Дитё не сопротивлялось: в животе у него булькало молоко, в глазах стоял туман. Стасик притих сразу же, едва Люся положила его в кроватку.
– Спи, золотце, спи, мой толстячок, – промурлыкала нянька.
Она на цыпочках покинула комнату, прислушалась. Из детской не доносилось ни звука.
– Победа! – шепотом крикнула Люся. – Свобода!
Сначала она наполнила водой ведро, бросила в него половую тряпку и установила объект прямо у входной двери. Но мыть пол Люся вовсе не собиралась. Вместо этого она отправилась на кухню.

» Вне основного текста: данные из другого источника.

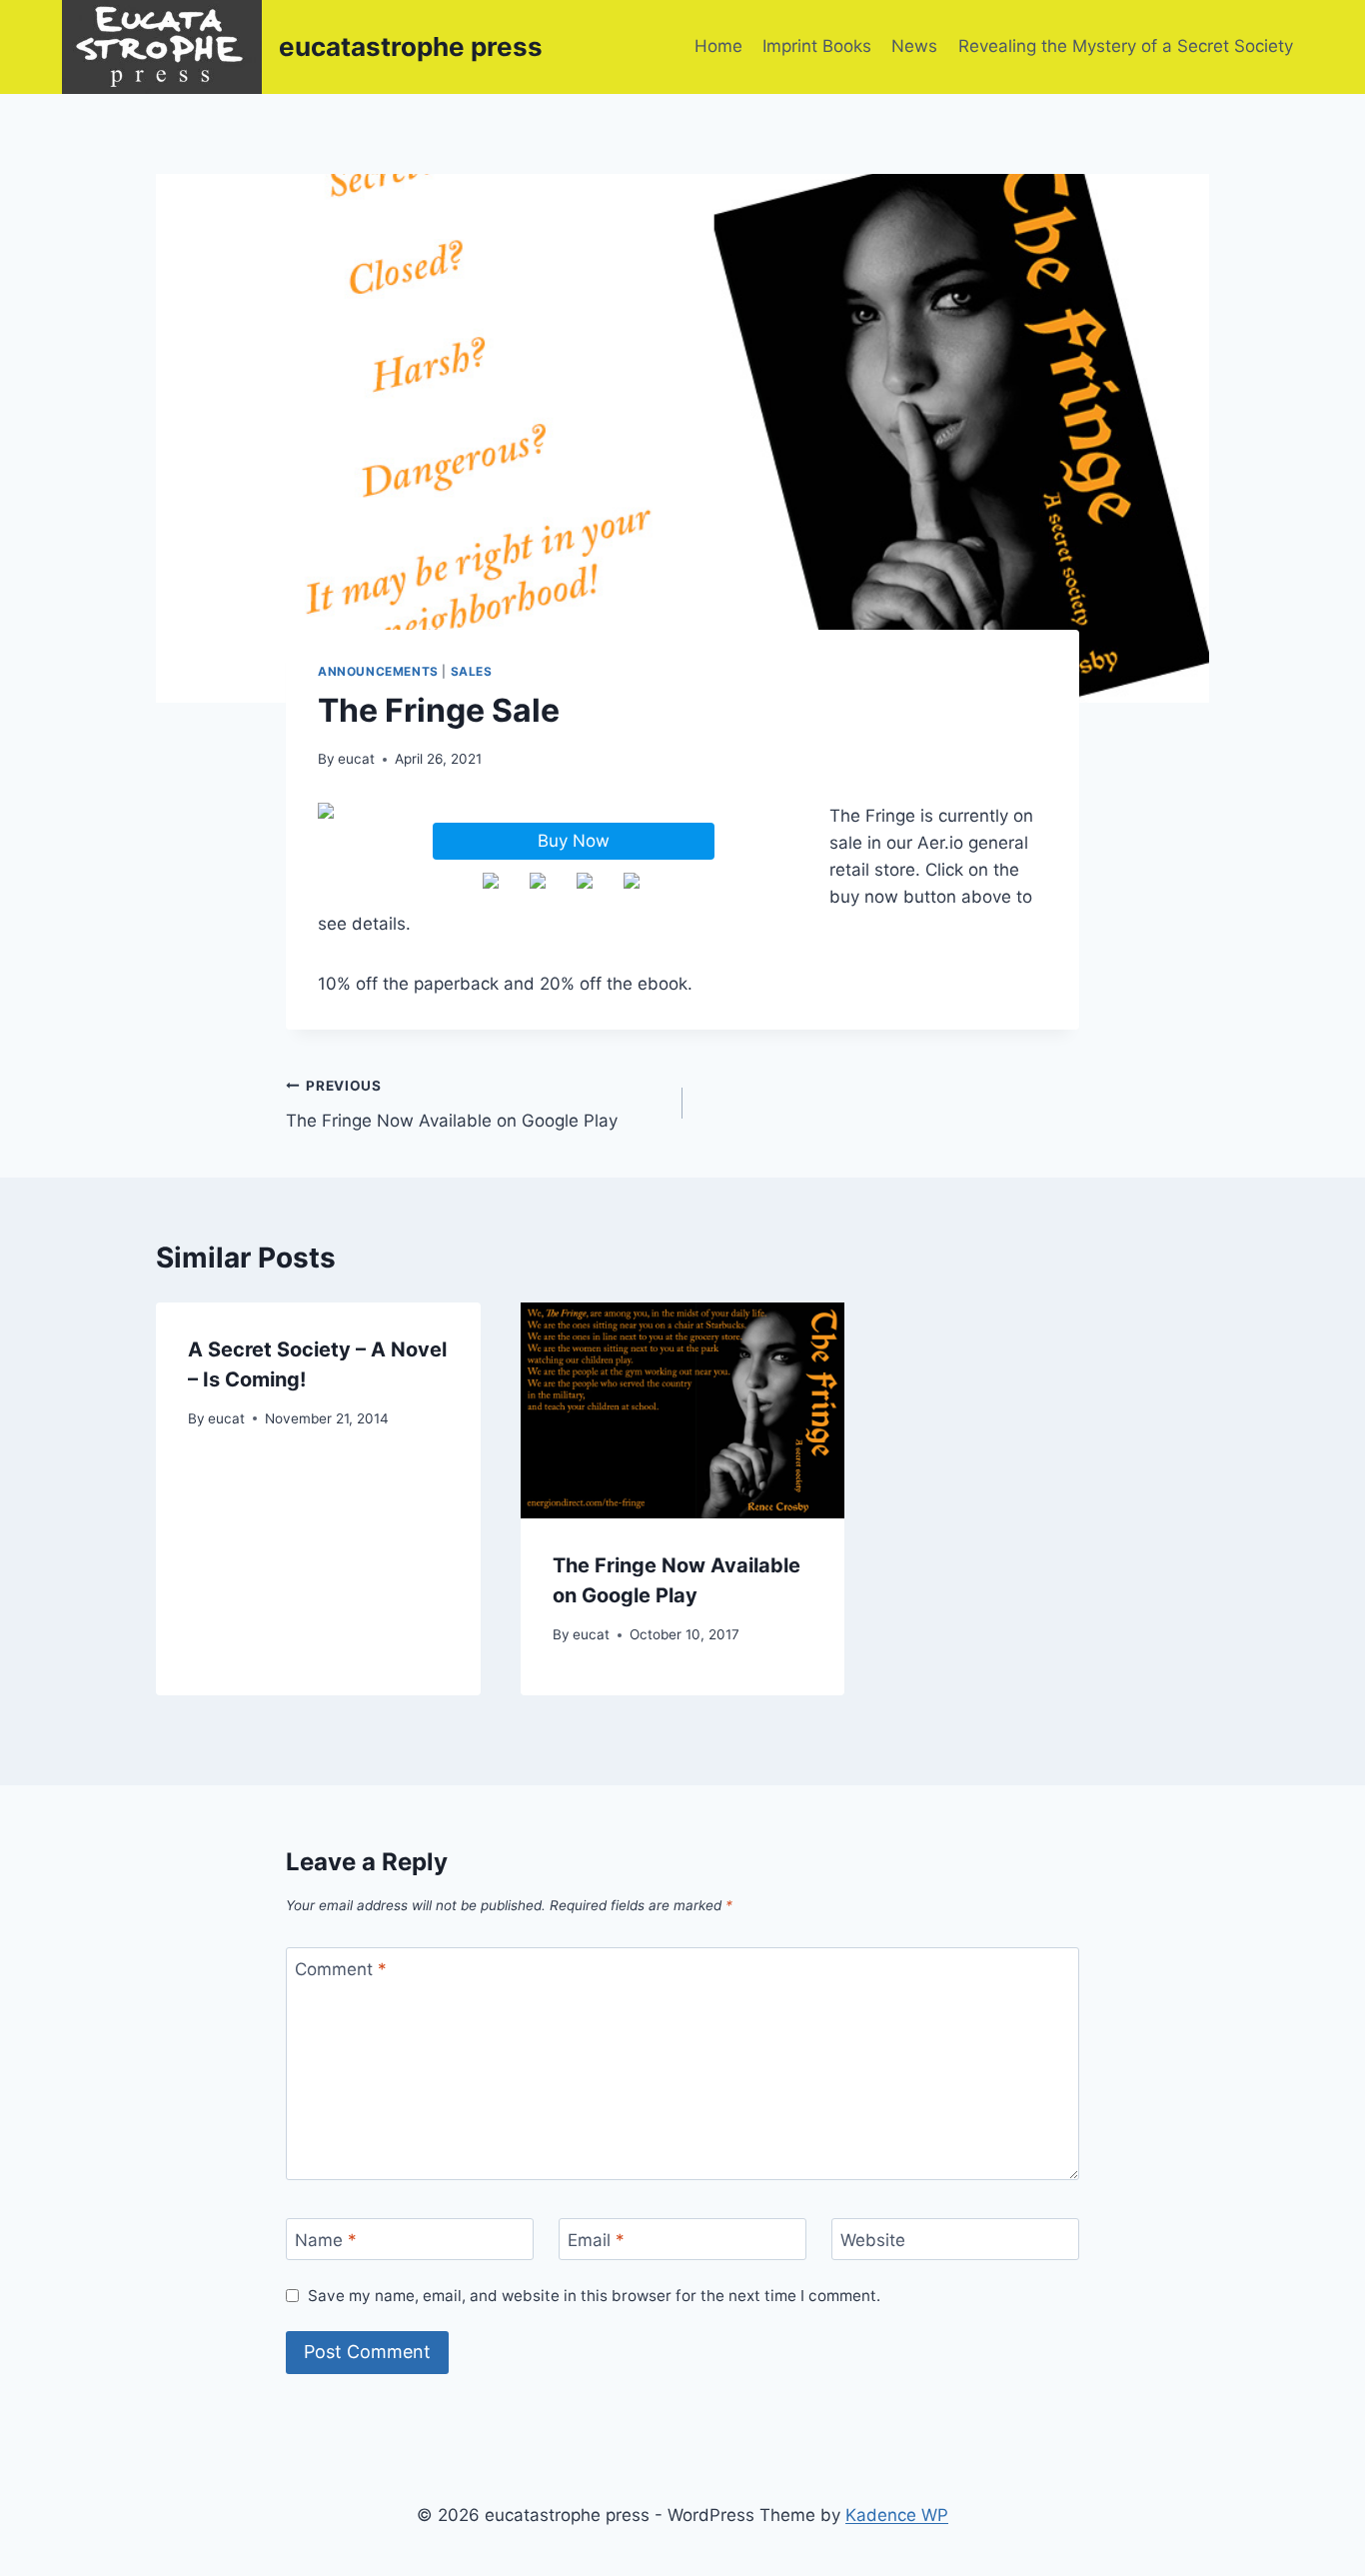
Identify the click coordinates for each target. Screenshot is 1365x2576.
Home (718, 46)
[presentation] (683, 1410)
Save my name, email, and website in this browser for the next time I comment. (594, 2295)
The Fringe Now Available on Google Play (452, 1104)
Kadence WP (896, 2515)
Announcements (378, 671)
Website (872, 2240)
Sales (472, 671)
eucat (356, 759)
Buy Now (574, 841)
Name (326, 2240)
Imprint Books (816, 46)
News (914, 46)
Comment (341, 1969)
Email (596, 2240)
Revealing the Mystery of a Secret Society (1125, 46)
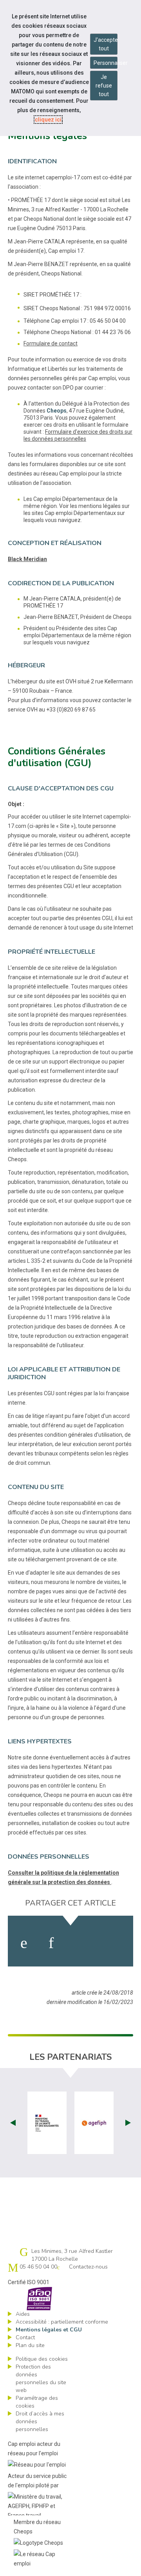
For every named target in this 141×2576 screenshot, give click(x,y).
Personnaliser (106, 63)
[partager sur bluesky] (115, 1943)
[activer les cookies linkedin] (51, 1943)
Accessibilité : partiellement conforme (62, 2322)
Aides (23, 2314)
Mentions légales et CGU (49, 2329)
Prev (13, 2123)
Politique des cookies (42, 2359)
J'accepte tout (106, 44)
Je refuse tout (104, 85)
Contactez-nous (88, 2266)
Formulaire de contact (51, 343)
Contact (25, 2337)
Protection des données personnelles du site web (41, 2378)
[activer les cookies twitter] (81, 1943)
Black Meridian (27, 559)
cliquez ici (48, 119)
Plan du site (30, 2345)
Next (128, 2123)
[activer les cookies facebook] (23, 1943)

Там труженица соорудила гигантский бутерброд, максимально использовав продуктовые резервы – искромсала батон, обильно смазала майонезом, уложила стопочкой колбасу, сыр, огурец.

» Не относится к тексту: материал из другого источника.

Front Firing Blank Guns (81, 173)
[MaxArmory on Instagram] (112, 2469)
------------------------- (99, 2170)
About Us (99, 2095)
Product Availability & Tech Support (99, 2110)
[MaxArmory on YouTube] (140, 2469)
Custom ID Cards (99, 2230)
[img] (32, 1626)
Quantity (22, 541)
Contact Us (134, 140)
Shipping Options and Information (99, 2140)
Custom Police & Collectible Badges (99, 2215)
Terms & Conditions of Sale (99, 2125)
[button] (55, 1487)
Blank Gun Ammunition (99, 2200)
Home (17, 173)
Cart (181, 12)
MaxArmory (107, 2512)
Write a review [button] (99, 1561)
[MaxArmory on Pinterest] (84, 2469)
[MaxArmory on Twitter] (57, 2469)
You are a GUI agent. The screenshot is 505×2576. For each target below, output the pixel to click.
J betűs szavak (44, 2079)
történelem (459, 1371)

– Так-с, еще пару тефтелек разогреем… Отличные, я вам скажу, тефтельки! А кто сварганил? Мисс Люся, как говорит Эдик. Кто в этой квартире вкусно готовит? На Машку не надейтесь – с ней с голоду помрешь. Угу, закипел чайничек. Прекрасненько! Чай с лимоном, сахар, раз, два, три, ай, можно и четыре ложки. Мы, как некоторые, на диетах не сидим. Мы и так стройные и красивые, некоторым мамонтам не чета. Я ничего не забыла? Ага, винца не помешает. Красное вино – наш ответ сердечно-сосудистым заболеваниям. Бокал в день – это свято. А впрочем, два – тоже неплохо…
Собрав провиант на поднос, Люсьен отправилась в гостиную к телевизору. Но прежде чем удобно устроиться в кресле, ей пришлось разобрать завал детской одежды и игрушек.

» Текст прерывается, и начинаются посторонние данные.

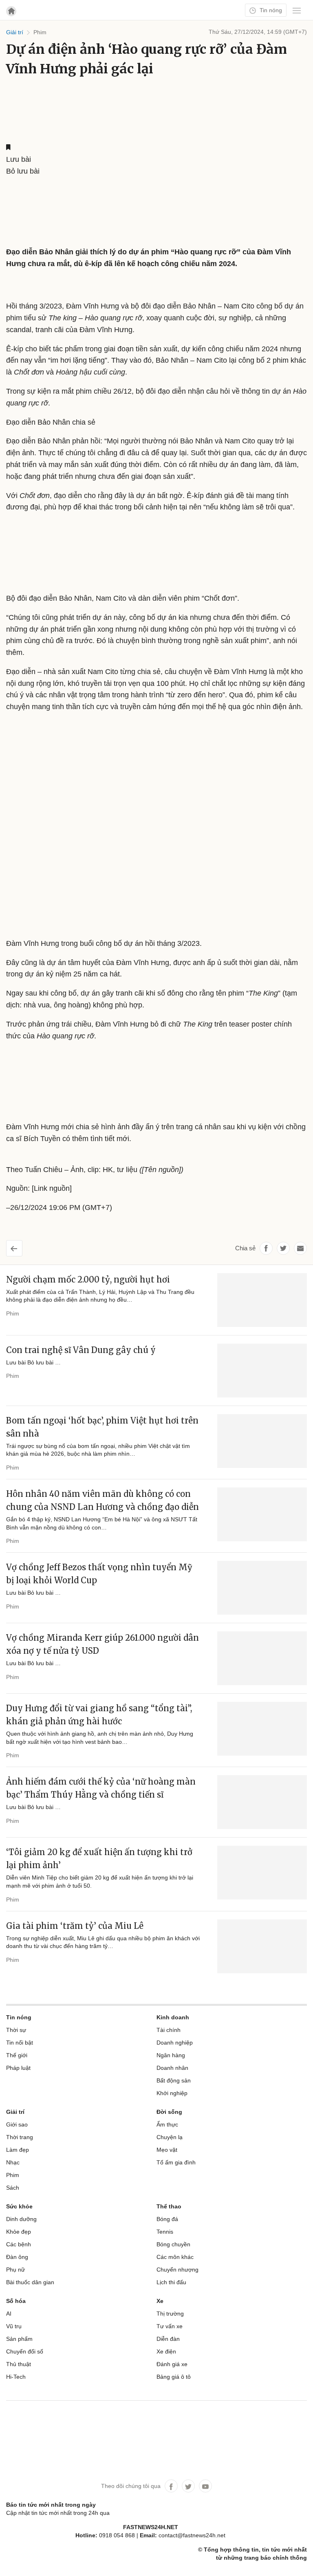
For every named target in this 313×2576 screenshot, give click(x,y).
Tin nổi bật (19, 2042)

– Какой бардак! – возмутилась она. – Пока я не уберу, никто и не пошевелится! Ездят на Люсечке, как индусы на слоне! Люся то, Люся это! Зеркала протри, пол помой! Нанялась я им, что ли? Сборище тунеядцев!
Угнездившись в конце концов в кресле, Люсьен вздохнула и принялась за еду. Аккомпанементом ее чавканью стало бразильское «мыло». Из-за приставаний Марии бедная девушка частенько пропускала серии. Но сегодня справедливость восторжествовала, и Люся смогла отдохнуть от трудов в компании бразильских актеров, огромного сандвича и бокала красного вина.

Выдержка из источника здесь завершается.